Nuvei has announced it will acquire Payoneer Global Inc. for $7.40 per share in cash, representing a total transaction equity value of approximately $2.75 billion.
“The acquisition of Payoneer marks a defining step in Nuvei’s evolution into a global financial infrastructure leader,” said Phil Fayer, Chairman and Chief Executive Officer of Nuvei. “By combining complementary capabilities, we can offer businesses a more complete platform to accept payments, send funds, issue cards, manage treasury and FX needs, and access embedded financial services – at scale.”
The two firms will combine Nuvei’s leading payment acceptance capabilities with Payoneer’s cross-border payouts, multi-currency accounts and banking network, along with same-day and real-time settlement in more than 150 markets.
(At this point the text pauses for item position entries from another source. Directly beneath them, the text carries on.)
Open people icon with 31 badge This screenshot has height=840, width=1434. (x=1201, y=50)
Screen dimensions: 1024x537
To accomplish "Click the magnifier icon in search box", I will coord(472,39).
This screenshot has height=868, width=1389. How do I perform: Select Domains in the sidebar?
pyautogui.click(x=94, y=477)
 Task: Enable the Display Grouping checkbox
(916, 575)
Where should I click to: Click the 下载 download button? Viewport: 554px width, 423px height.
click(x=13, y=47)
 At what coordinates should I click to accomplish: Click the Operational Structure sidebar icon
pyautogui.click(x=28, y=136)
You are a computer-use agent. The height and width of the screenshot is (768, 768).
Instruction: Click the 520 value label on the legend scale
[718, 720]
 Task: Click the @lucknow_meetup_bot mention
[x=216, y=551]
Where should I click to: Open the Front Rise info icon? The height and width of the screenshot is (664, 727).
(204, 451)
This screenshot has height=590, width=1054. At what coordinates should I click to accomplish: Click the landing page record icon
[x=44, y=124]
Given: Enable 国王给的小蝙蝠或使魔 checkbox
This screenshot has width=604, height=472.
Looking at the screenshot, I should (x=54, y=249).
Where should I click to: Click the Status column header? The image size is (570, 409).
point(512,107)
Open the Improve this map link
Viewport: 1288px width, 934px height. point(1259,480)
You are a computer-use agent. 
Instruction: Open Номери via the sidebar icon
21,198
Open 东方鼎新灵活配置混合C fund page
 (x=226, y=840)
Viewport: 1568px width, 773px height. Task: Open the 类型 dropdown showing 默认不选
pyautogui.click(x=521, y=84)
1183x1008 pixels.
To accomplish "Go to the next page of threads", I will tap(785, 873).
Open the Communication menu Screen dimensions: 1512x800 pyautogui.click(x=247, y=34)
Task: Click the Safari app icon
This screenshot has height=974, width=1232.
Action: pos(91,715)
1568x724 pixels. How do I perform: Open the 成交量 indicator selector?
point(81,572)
Together, the companies create an always-on, unified financial infrastructure built on trusted rails, supporting customers that do business across the world’s leading digital commerce platforms, including Amazon, eBay, Walmart, Airbnb, Fiverr, Upwork, Etsy, ByteDance, Shopify, and WooCommerce.
Payoneer has established regulatory footprint across major jurisdictions around the world and holds multiple licenses and authorizations, including licensing for online payment services in China and as a cross-border payment aggregator in India while Nuvei brings on board emerging financial models, including agentic commerce, stablecoin payments, and platform-native financial services.
“For two decades, Payoneer has earned the trust of millions of businesses in markets where trust takes years to build,” said John Caplan, Chief Executive Officer of Payoneer. “We have transformed our business with extraordinary results, and our combination with Nuvei will extend what we can offer customers. Together, we will reach more businesses, in more markets, with a more complete platform.”
The transaction has been approved by the Boards of Directors at Nuvei and Payoneer.
The transaction is expected to close in mid-2027, subject to approval by Payoneer’s shareholders, receipt of required regulatory approvals, and other customary closing conditions.